General informationThis section has been translated automatically.
The DCTN1 gene encodes the largest subunit of dynactin, a macromolecular complex consisting of 10 subunits ranging in size from 22 to 150 kD. Dynactin binds to both microtubules and cytoplasmic dynein. Dynactin is involved in a variety of cellular functions, including ER-Golgi transport, centripetal movement of lysosomes and endosomes, spindle formation, chromosome movement, nuclear positioning, and axonogenesis.

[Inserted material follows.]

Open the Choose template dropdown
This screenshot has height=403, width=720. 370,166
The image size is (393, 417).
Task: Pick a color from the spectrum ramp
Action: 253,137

The dynactin subunit 1 interacts with the dynein intermediate chain by binding its domains directly to dynein. The protein binds to microtubules via a highly conserved glycine-rich cytoskeleton-associated protein domain (CAP-Gly) in its N-terminus.
Mutations in this gene cause Perry syndrome and Distal Hereditary Motor Neuronopathy, type 7b, also known as distal spinal and bulbar muscular atrophy (dSBMA).
Dynactin subunit 1" plays a key role in dynein-mediated retrograde transport of vesicles and organelles along microtubules by recruiting dynein and binding to microtubules. Binds to both dynein and microtubules, providing a link between microtubules and dynein. It is essential for dynein alignment and for improving dynein processivity (the ability to move along a microtubule for a long distance without falling off track).
LiteratureThis section has been translated automatically.
- Caroppo P et al (2014) DCTN1 mutation analysis in families with progressive supranuclear palsy-like phenotypes. JAMA Neurol 71: 208-215.
- Farrer MJ et al (2009) DCTN1 mutations in Perry syndrome. Nature Genet 41: 163-165.
- Perry TL et al (1975) Hereditary mental depression and parkinsonism with taurine deficiency. Arch. Neurol 32: 108-113.
- Perry TL et al (1990) Dominantly inherited apathy, central hypoventilation, and parkinson's syndrome: clinical, biochemical, and neuropathologic studies of 2 new cases. Neurology 40: 1882-1887.